Antiperspirants are one of the main sources of aluminium in our daily lives, as most people use it on a daily basis. One study draws a direct link between the use of antiperspirants and the amount of aluminium absorbed by your body:
“Industrial and medicinal exposure, and… antiperspirant use, can significantly increase absorbed
According to this review, about .12 percent of the aluminium applied under your arms is absorbed with each application. Multiply that by one or more times a day for a lifetime, and the ultimate amount of aluminium absorbed is massive!
Aluminium isn’t the only potentially cancer-causing ingredient in antiperspirants – parabens, another common ingredient, have been linked to a heightened risk of cancer as well, specifically breast cancer. Recent research has determined that concentrations of parabens were found in the upper quadrant of the breast and axillary area, where antiperspirants are generally applied – areas where breast cancer tumours are often found. One or more paraben esters were found in nearly 100% of the tissue samples collected from 40 mastectomies.
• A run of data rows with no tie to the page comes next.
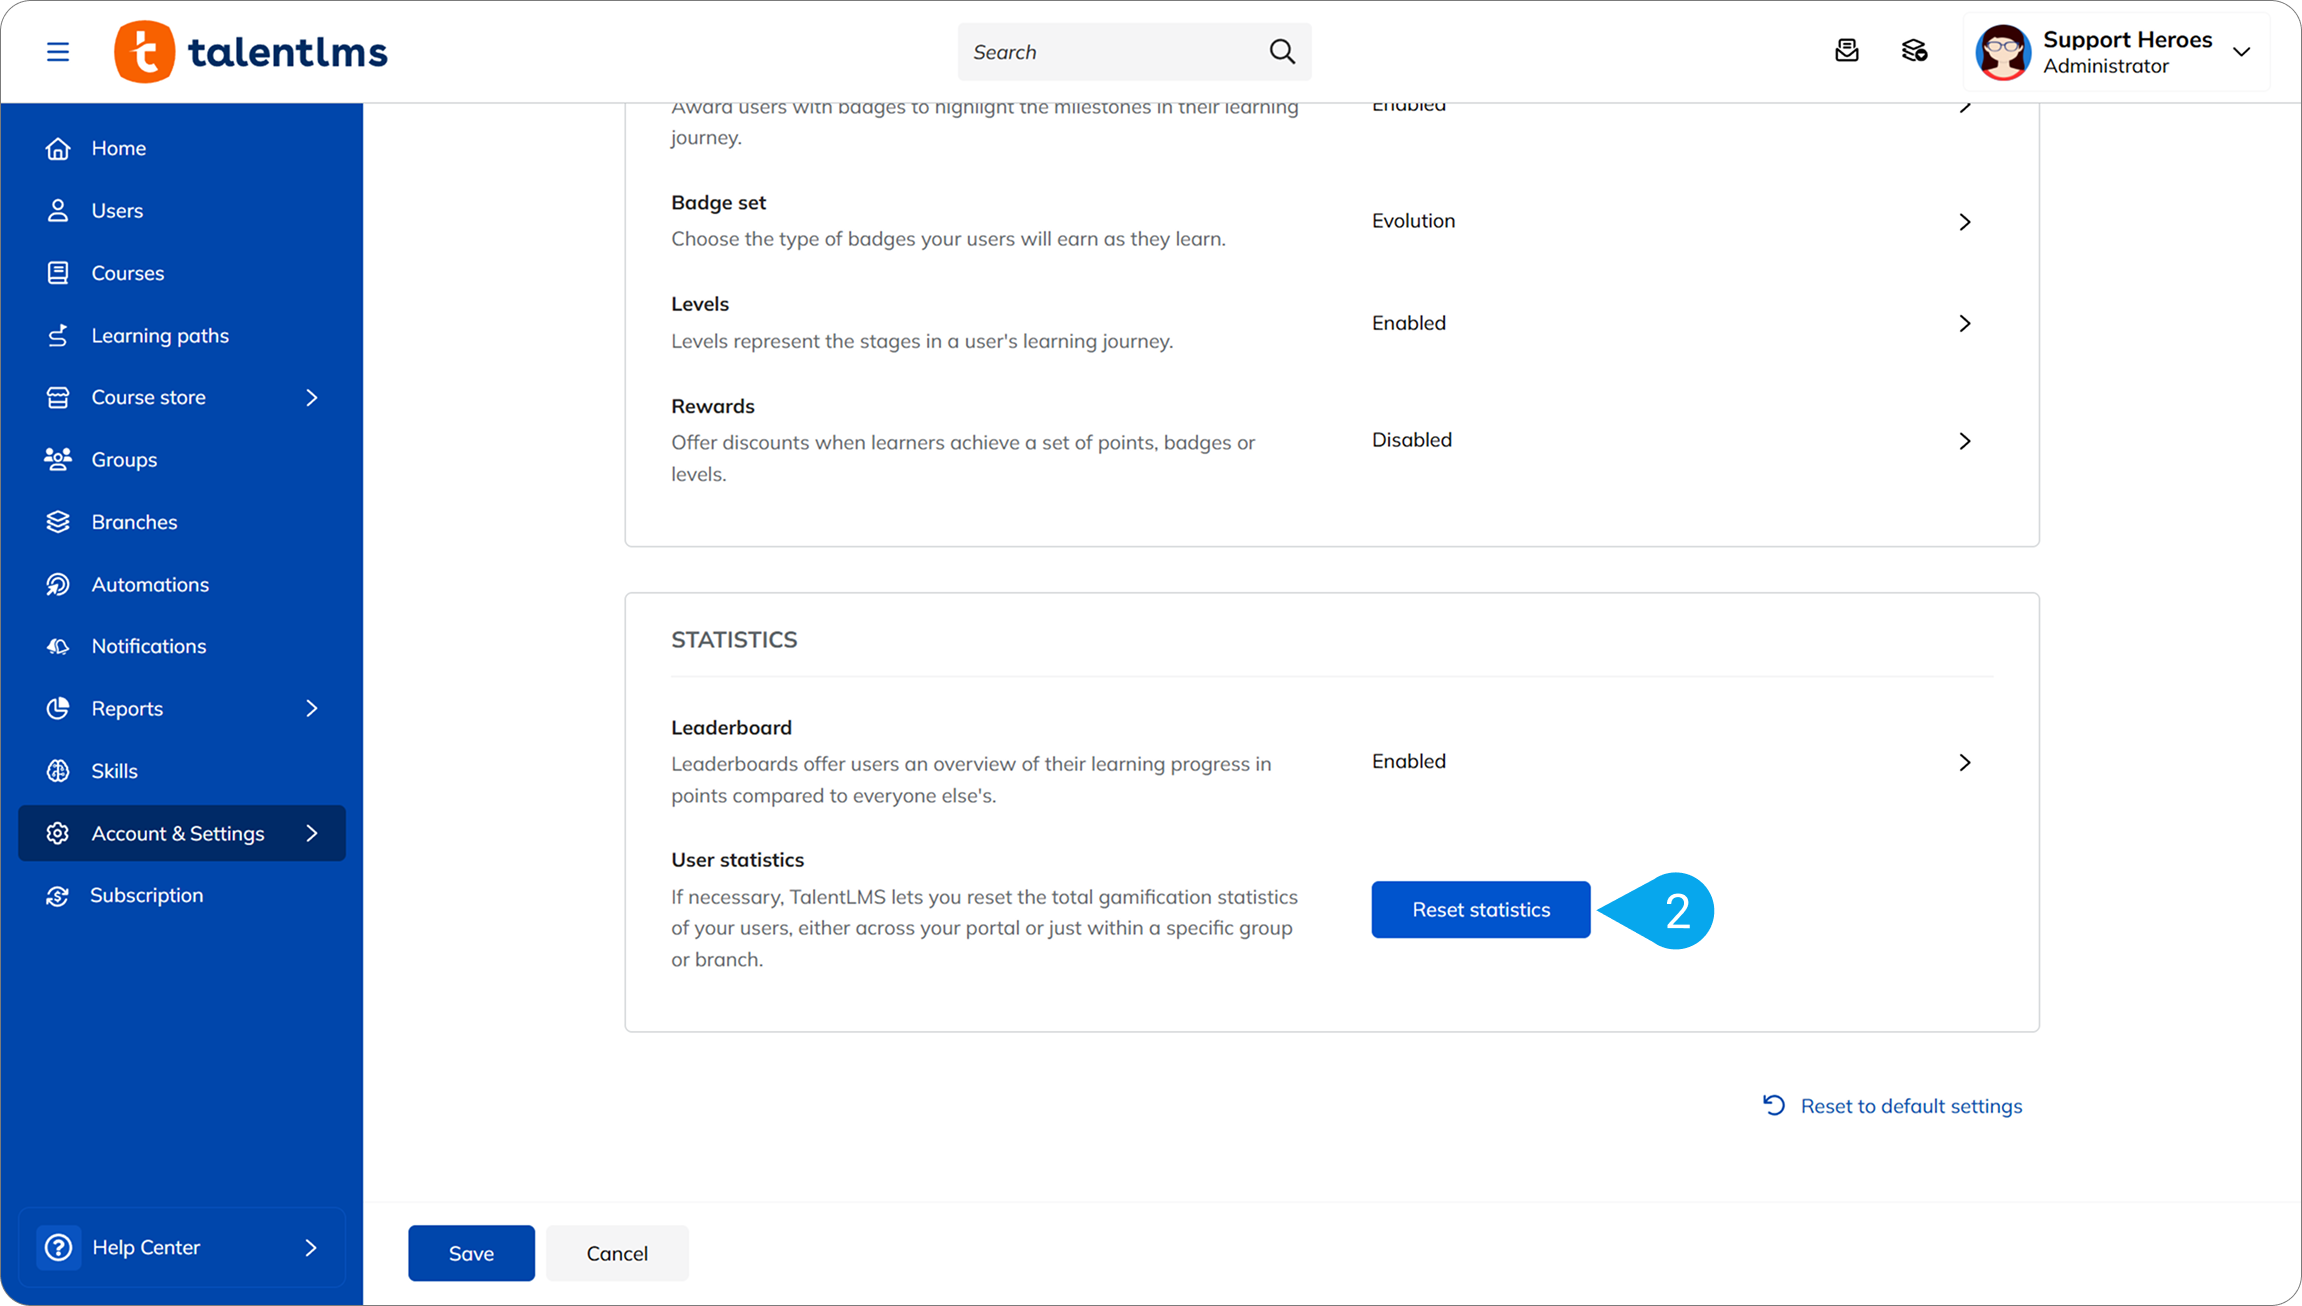Click the Support Heroes avatar
This screenshot has width=2302, height=1306.
coord(2003,52)
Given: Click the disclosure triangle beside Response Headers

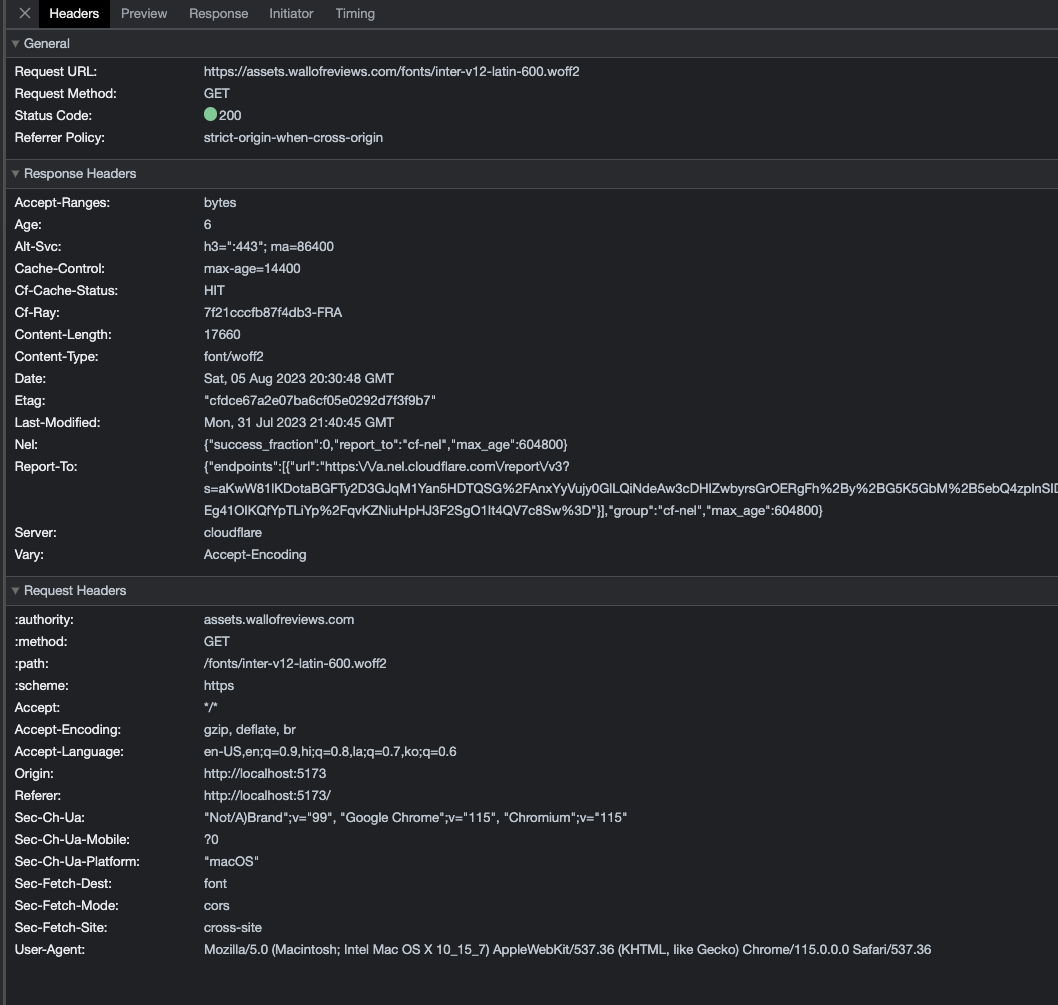Looking at the screenshot, I should (15, 173).
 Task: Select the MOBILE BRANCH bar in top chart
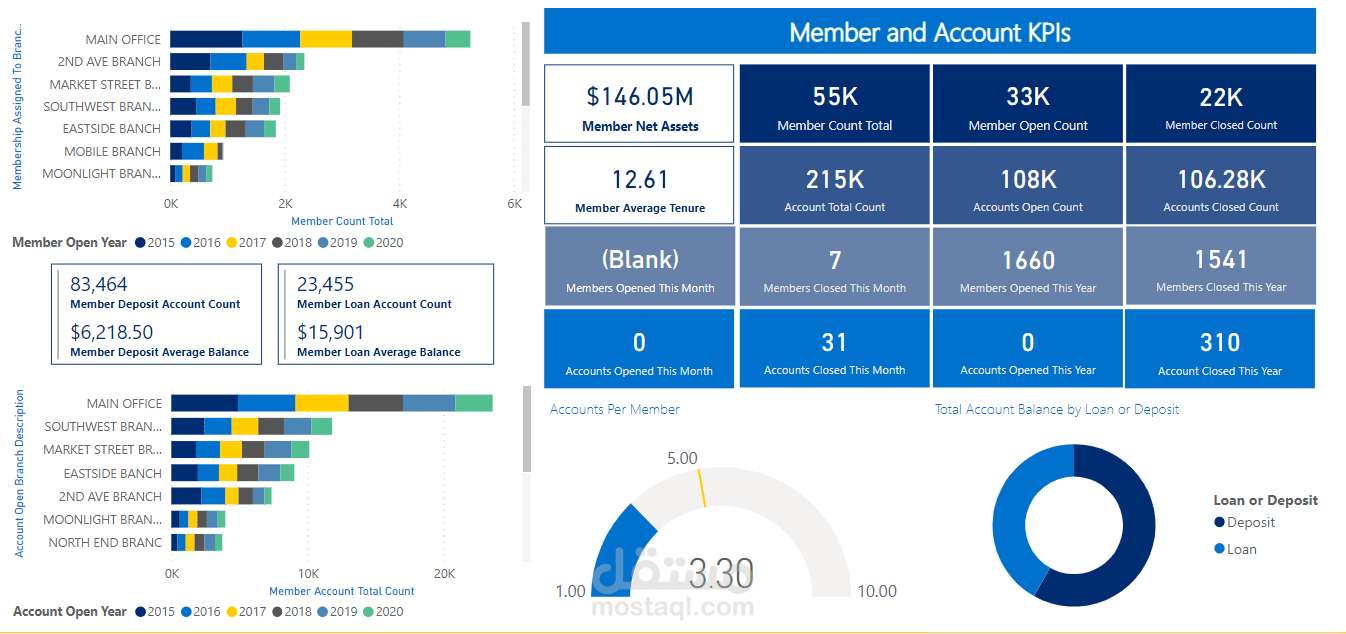click(195, 151)
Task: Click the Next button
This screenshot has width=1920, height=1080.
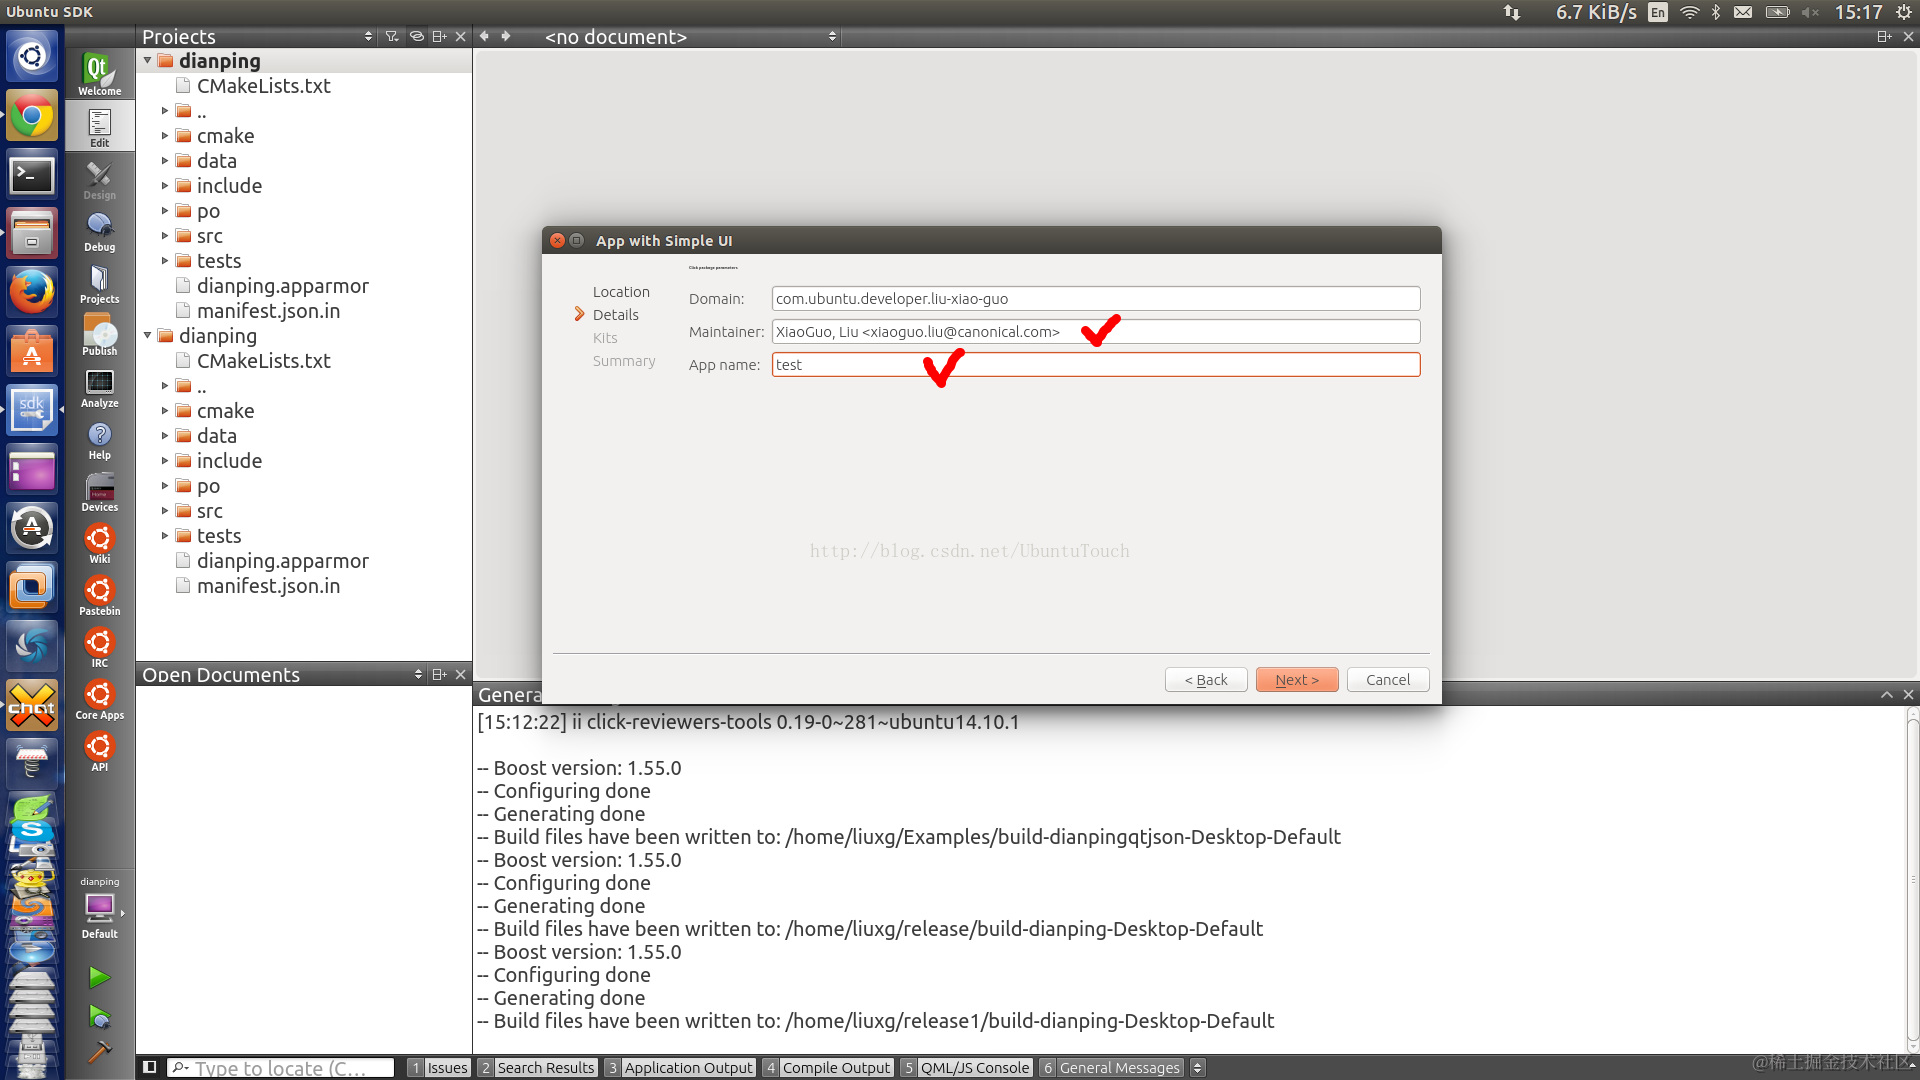Action: [1296, 680]
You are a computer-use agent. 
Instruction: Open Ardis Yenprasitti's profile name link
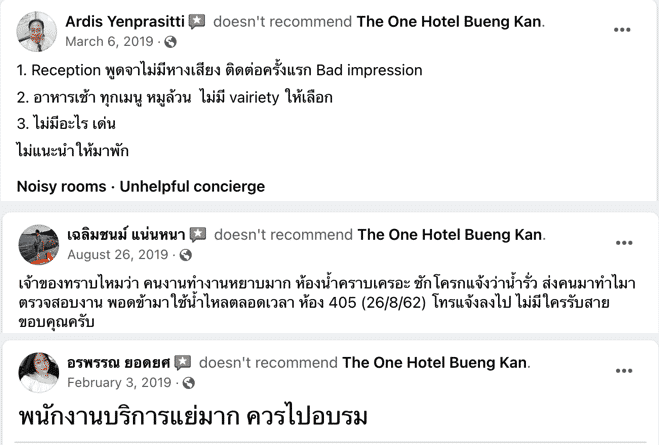click(124, 22)
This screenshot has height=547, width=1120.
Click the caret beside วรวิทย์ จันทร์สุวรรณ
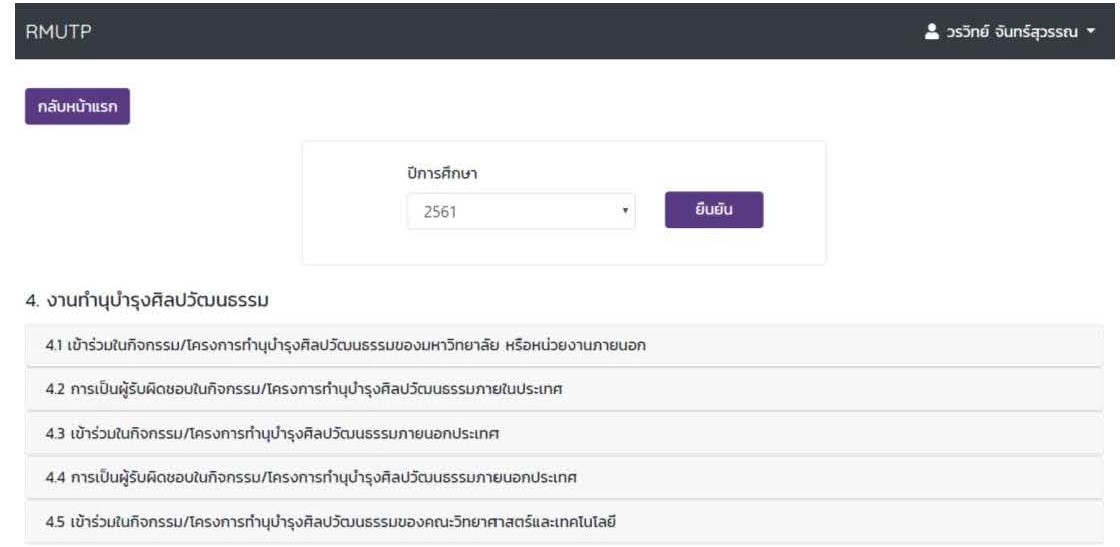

Parabens are preservative chemicals used in antiperspirants and other cosmetics. Previous studies have shown that all – not just some – parabens have estrogenic activity in human breast cancer cells. While the study cited here draws no links between antiperspirants and breast cancer, it does draw a clear link between parabens and breast cancer – and most antiperspirants and deodorants which are used daily by women contain parabens.
Bacteria-Containing Lotions: A New Possibility?
Living bacterial skin tonics are the latest trend in eliminating body odour, as recently covered by New York Times writer Julia Scott, who agreed to mist her face, scalp and body with the bacteria twice a day for a month. The working theory is that adding bacteria, rather than eradicating it, might produce better results in terms of dealing with body odour – a theory that seems rational, knowing what we know about the gut microbiome and how the bacterial balance in your armpits affects your body odour.
While Scott ultimately returned to using more traditional hygiene products, cosmetics companies have been taking note of these cutting-edge techniques in personal hygiene. Several bacterial treatments have been patented, and there are countless potential uses in the medical field. For example, scientists have been pondering the possibilities of treating skin disorders like eczema with appropriate skin bacteria.
Bottom Line: Should You Be Using Antiperspirants?
Many medical professionals ultimately recommend that their patients eschew antiperspirants in favour of washing regularly with soap and sticking to a clean diet, with minimal sugar and plenty of fermented vegetables in order to clear up body odour.
For stubborn grease and grime caused by physical labour, a pinch of baking soda mixed into water can be an effective all-day deodorant. UV light can also “sterilize” the area, eliminating body odour not only from your body but from clothes as well.
Science has clearly shown that your body’s microbiome plays a major role in your health – warding of skin diseases, etc – as well as in dramatically altering things like body odour. Ultimately, it’s best to work with your biome rather than against it with products like antiperspirants. Doing so can help you avoid harmful chemical toxins that have many documented health risks, and promote not only a better overall body odour, but overall health as well.